*DATA EXTRACTS*

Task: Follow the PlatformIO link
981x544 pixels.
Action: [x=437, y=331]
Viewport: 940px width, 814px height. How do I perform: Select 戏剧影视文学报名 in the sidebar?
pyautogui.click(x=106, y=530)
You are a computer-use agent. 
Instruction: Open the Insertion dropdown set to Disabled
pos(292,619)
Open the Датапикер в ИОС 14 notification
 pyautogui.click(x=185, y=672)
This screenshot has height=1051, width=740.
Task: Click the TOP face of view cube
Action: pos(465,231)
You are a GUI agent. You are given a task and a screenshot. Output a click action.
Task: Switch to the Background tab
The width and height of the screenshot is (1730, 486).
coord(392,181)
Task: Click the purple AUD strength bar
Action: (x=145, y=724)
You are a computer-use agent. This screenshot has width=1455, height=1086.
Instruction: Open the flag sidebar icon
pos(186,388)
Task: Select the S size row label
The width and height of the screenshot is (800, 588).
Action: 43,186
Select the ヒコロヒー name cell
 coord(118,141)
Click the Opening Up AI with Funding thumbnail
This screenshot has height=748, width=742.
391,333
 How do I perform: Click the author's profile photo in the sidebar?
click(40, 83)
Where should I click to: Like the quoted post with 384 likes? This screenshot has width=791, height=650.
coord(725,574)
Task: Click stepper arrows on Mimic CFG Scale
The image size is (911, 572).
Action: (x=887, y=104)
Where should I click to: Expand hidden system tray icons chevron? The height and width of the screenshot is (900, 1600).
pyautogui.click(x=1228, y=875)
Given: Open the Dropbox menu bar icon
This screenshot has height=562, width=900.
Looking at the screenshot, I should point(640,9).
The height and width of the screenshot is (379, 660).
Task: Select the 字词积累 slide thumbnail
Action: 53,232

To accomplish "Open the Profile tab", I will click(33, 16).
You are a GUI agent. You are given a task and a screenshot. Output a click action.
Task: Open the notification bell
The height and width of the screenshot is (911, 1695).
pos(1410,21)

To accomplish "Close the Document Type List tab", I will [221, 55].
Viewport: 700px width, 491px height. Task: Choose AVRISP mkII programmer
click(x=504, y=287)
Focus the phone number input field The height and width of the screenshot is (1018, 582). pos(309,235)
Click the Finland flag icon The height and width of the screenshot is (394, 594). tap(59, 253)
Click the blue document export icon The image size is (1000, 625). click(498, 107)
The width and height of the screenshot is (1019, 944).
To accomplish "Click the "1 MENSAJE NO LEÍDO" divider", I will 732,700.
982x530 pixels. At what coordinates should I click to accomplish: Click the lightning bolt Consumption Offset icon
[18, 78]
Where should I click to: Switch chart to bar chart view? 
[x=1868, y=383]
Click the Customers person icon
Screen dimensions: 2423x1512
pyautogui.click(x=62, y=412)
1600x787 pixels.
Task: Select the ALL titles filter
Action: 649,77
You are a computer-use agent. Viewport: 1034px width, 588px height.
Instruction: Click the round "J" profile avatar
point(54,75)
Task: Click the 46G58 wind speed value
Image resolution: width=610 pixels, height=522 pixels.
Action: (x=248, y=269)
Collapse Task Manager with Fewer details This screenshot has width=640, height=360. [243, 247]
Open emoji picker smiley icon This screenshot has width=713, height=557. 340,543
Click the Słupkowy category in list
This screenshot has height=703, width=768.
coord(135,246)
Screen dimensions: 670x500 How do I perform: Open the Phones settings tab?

*PROBLEM REQUIREMENTS*
Beginning with the line containing "You are a computer-use agent. Viewport: 1034px", repeat each line of the listing above, exactly, through the last one, and stop there.

*EXERCISE OUTPUT*
You are a computer-use agent. Viewport: 1034px width, 588px height.
Instruction: Click the round "J" profile avatar
point(54,75)
Task: Click the 46G58 wind speed value
Image resolution: width=610 pixels, height=522 pixels.
Action: (x=248, y=269)
Collapse Task Manager with Fewer details This screenshot has width=640, height=360. [243, 247]
Open emoji picker smiley icon This screenshot has width=713, height=557. 340,543
Click the Słupkowy category in list
This screenshot has height=703, width=768.
coord(135,246)
Screen dimensions: 670x500 How do I perform: Open the Phones settings tab?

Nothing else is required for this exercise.